TUKWILA – In the lobby of SPEEA union headquarters, there are signs and piles of buttons for the taking, urging engineers and technicians to vote no on Boeing’s last best and final offer contract. The stated goal of the union, to try to get the company back to the table, and try to get the Boeing to back off from its position that new hires would move away from a traditional pension program to an enhanced 401k.
But yes or no on Boeing’s offer is not the only question on the ballot. The other asks for strike authorization, that would allow the union’s leadership to call for a walkout if new negotiations break down or if talks simply do not re-start. The leadership has not had strike authorization throughout negotiations.
A vote would decide if well over a year of negotiations and uncertainty would end, or if more uncertainty, including the possibility of the first strike in 13 years would commence. How would members vote?
“The majority of the membership is in this middle area,” said Everett-based engineer Becky Hewitt, who is also on SPEEA’s negotiating committee.
She leads some of the lunch time meetings the union is using to explain the contract offer. She gets lots of questions, as she says engineers and techs are a very analytical group.
Is anybody placing any bets on the outcome? “Not that I know of,” she says. “You can really see people thinking about this long and hard.”

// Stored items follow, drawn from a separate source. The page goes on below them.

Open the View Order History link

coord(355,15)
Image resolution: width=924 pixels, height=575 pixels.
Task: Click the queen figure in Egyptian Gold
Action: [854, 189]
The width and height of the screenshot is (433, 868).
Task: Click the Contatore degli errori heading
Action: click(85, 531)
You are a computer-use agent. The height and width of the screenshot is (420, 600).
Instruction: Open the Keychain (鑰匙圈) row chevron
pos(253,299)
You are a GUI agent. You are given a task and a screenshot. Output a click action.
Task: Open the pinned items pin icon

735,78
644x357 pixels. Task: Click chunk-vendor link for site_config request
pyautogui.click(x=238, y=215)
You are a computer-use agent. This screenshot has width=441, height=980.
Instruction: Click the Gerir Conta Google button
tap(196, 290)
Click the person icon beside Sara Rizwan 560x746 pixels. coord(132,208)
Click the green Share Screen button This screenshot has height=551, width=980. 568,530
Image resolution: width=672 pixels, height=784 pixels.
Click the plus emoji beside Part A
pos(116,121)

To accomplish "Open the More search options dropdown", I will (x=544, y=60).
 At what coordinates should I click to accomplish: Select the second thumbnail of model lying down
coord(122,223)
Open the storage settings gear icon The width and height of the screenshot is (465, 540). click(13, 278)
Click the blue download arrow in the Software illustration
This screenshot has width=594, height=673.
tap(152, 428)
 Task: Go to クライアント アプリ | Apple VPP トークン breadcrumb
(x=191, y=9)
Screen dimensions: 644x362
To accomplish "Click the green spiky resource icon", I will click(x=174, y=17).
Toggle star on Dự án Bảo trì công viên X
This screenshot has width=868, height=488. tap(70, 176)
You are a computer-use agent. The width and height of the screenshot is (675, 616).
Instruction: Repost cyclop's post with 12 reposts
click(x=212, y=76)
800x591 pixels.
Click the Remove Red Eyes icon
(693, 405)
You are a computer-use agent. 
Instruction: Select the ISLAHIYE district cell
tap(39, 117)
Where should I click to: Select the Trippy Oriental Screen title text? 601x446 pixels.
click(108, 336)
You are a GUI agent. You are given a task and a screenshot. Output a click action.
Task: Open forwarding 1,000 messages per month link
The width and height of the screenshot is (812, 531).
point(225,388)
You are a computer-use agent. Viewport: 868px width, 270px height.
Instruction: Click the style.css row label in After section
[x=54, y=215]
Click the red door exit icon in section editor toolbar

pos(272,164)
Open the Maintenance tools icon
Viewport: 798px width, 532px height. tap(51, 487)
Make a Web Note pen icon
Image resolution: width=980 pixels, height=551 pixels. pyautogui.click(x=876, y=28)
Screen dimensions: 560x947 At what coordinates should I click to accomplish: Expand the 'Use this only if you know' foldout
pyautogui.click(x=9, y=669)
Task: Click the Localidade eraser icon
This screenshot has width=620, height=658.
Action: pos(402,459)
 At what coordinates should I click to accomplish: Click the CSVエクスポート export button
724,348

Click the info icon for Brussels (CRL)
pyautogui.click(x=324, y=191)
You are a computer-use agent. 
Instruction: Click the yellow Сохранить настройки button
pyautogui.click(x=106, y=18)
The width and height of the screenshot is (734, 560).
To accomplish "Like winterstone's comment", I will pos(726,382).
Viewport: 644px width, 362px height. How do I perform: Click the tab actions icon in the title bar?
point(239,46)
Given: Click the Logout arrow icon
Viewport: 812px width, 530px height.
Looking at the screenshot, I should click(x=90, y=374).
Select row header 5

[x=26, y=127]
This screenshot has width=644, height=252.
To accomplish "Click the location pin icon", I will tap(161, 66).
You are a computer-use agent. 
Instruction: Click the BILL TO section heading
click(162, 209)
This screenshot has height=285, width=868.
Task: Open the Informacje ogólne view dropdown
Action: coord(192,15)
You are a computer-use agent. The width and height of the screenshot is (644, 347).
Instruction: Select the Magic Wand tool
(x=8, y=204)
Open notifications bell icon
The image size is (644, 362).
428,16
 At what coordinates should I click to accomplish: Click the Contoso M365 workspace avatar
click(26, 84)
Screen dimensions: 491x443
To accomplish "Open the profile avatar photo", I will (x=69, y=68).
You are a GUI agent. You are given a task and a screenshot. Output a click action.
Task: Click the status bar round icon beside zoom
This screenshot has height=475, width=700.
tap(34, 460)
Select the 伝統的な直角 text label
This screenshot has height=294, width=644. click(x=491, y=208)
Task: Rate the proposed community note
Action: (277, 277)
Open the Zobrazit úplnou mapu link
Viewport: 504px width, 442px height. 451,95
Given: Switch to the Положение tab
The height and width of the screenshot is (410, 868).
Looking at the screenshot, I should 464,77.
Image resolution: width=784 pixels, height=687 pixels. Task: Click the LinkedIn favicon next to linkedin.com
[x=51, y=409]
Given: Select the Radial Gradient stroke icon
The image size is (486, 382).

There are no polls, no way to really know how people feel. In Boeing’s Bellevue offices, stress analyst Dan Peters says in his group of 30 engineers most people will vote to reject the offer.
“I would say it’s definitely over 50 percent. Maybe in the range of a two thirds majority.”
SPEEA decided to take Boeing’s last offer to a vote after the two sides agreed to extend most terms of the old contract, including five percent annual wage pool increases for both engineers and technicians. Boeing had proposed lower wage pool increases for techs.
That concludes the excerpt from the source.